๐ค AI Summary
This work addresses the quadratic computational complexity of Softmax-based Transformers in long-context scenarios and the limited expressivity of existing linear attention models. To reconcile efficiency and representational power, the authors propose NAtS-L, a novel framework that dynamically selects, at the token level, between linear attention (based on Gated DeltaNet) and Softmax attention. This approach enables fine-grained balancing of computation and expressiveness, moving beyond conventional architectures that rely on fixed, layer-wise hybrid attention mechanisms. By introducing an adaptive path selection mechanism, NAtS-L significantly reduces computational overhead while preserving model performance, thereby demonstrating the effectiveness and efficiency of token-level mixed attention architectures.
๐ Abstract
The quadratic computational complexity of softmax transformers has become a bottleneck in long-context scenarios. In contrast, linear attention model families provide a promising direction towards a more efficient sequential model. These linear attention models compress past KV values into a single hidden state, thereby efficiently reducing complexity during both training and inference. However, their expressivity remains limited by the size of their hidden state. Previous work proposed interleaving softmax and linear attention layers to reduce computational complexity while preserving expressivity.

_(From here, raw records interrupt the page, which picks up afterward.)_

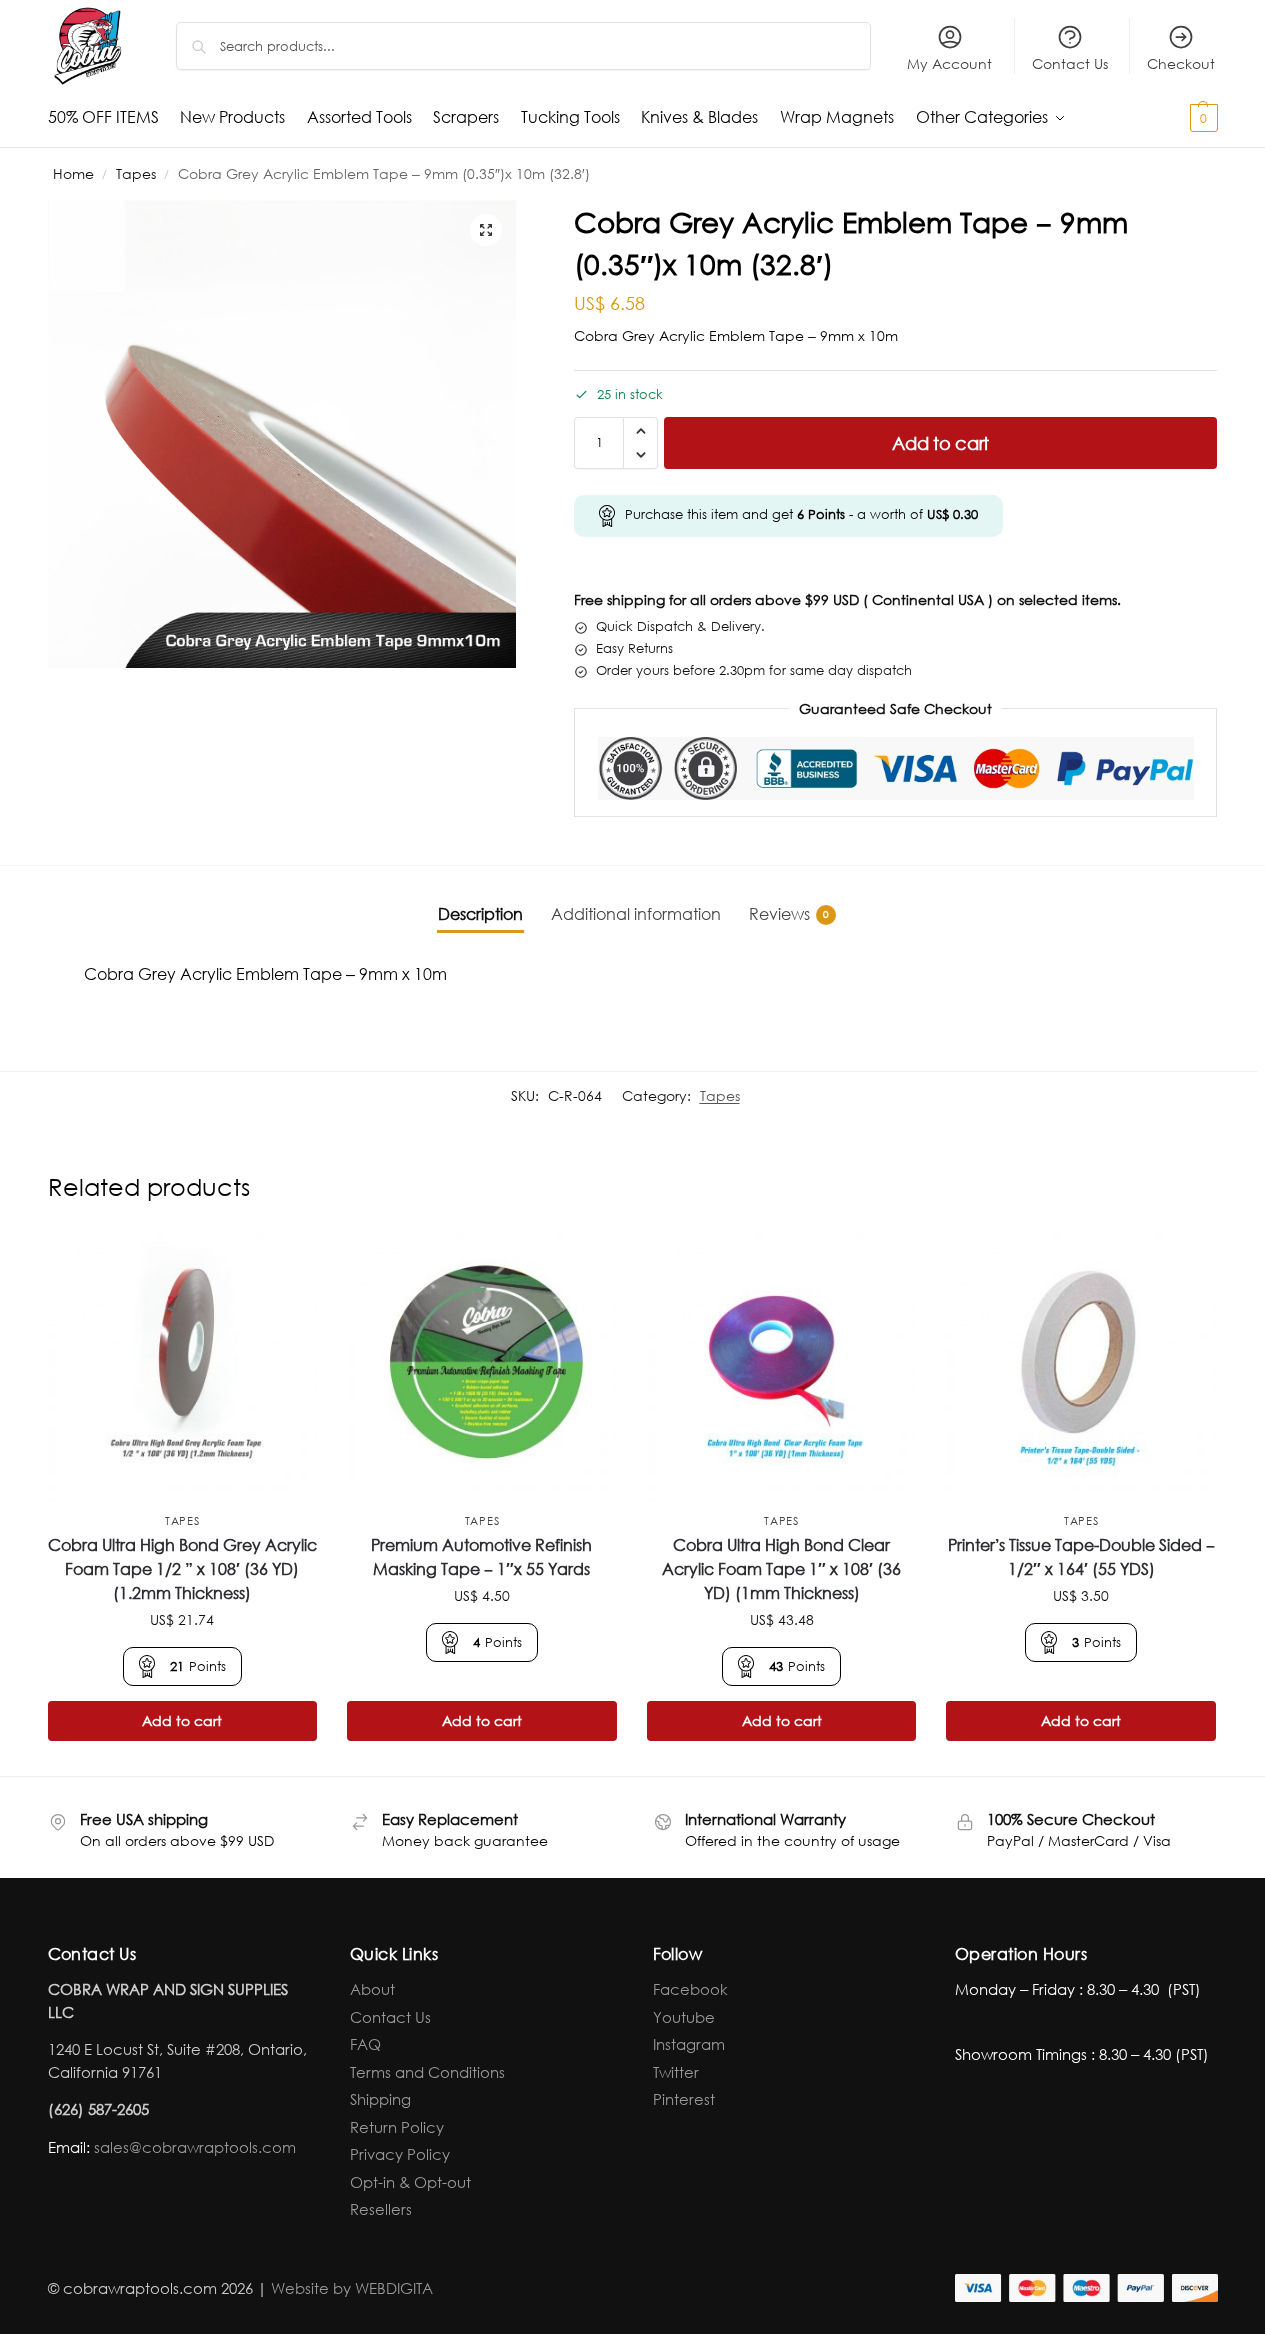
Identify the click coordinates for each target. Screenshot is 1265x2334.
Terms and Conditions (427, 2072)
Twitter (676, 2072)
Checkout (1181, 63)
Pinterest (684, 2099)
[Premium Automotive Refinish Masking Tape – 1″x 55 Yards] (482, 1367)
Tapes (136, 173)
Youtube (684, 2017)
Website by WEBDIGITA (352, 2288)
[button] (1168, 117)
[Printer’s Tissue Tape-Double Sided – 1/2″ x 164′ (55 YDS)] (1081, 1367)
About (372, 1989)
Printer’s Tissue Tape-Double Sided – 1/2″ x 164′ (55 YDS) (1081, 1556)
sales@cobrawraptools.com (195, 2147)
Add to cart (940, 443)
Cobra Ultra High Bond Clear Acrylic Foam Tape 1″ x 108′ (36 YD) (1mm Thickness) (781, 1568)
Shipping (380, 2099)
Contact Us (1070, 63)
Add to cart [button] (182, 1720)
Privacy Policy (400, 2154)
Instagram (689, 2044)
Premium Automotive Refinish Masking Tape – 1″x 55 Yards (481, 1556)
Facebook (690, 1989)
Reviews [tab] (789, 913)
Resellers (381, 2209)
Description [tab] (480, 913)
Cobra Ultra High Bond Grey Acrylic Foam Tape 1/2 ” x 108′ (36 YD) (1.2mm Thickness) (182, 1568)
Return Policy (397, 2127)
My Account (949, 63)
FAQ (365, 2044)
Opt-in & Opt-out (410, 2182)
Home (73, 173)
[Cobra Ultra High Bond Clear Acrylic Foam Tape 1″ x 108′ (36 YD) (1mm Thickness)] (782, 1367)
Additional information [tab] (636, 913)
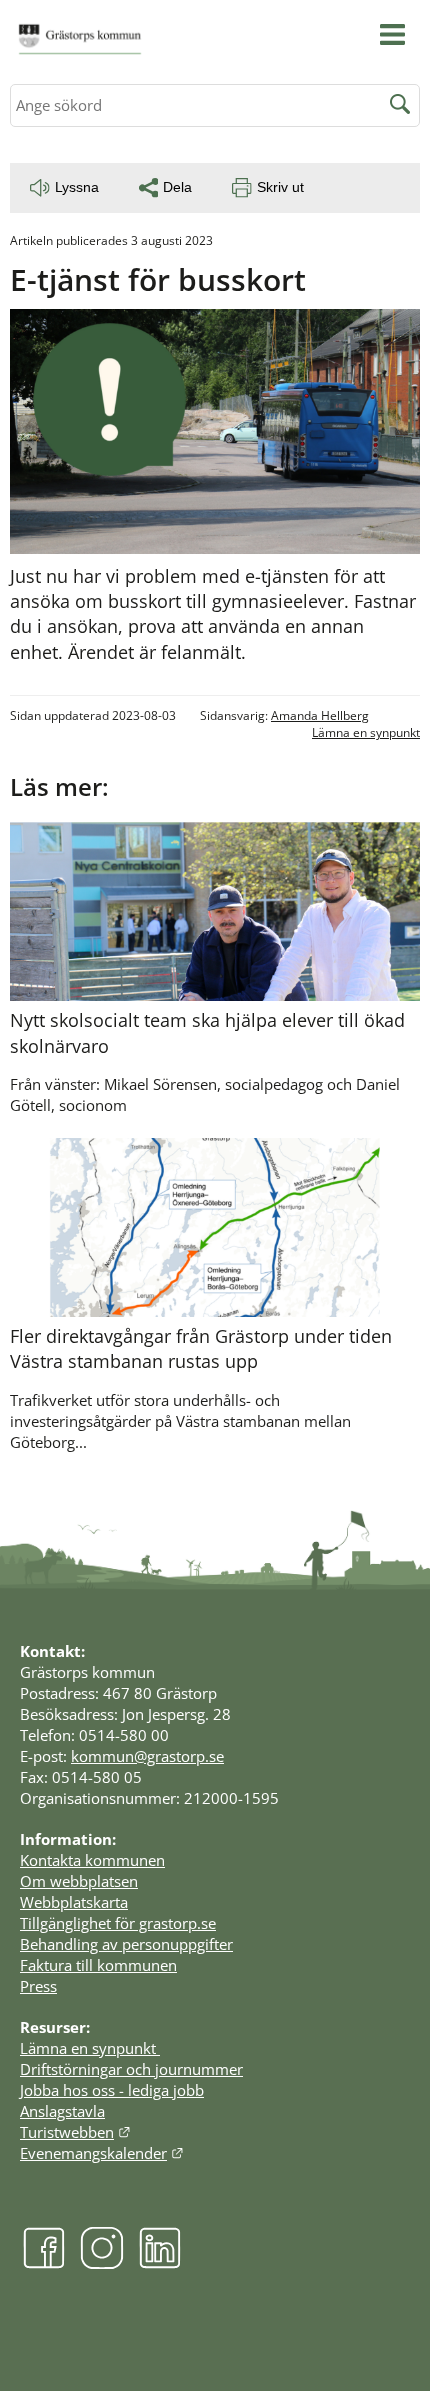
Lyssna (77, 187)
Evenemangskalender (102, 2153)
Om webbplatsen (79, 1881)
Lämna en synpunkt (366, 732)
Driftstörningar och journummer (131, 2069)
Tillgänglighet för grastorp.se (118, 1923)
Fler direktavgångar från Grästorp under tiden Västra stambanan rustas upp (201, 1348)
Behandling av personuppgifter (126, 1944)
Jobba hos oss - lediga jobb (112, 2090)
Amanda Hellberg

Nevertheless, the efficiency of these models remains bottlenecked by their softmax attention layers. In this paper, we propose Neural Attention Search Linear (NAtS-L), a framework that applies both linear attention and softmax attention operations within the same layer on different tokens. NAtS-L automatically determines whether a token can be handled by a linear attention model, i.e., tokens that have only short-term impact and can be encoded into fixed-size hidden states, or require softmax attention, i.e., tokens that contain information related to long-term retrieval and need to be preserved for future queries. By searching for optimal Gated DeltaNet and softmax attention combinations across tokens, we show that NAtS-L provides a strong yet efficient token-level hybrid architecture.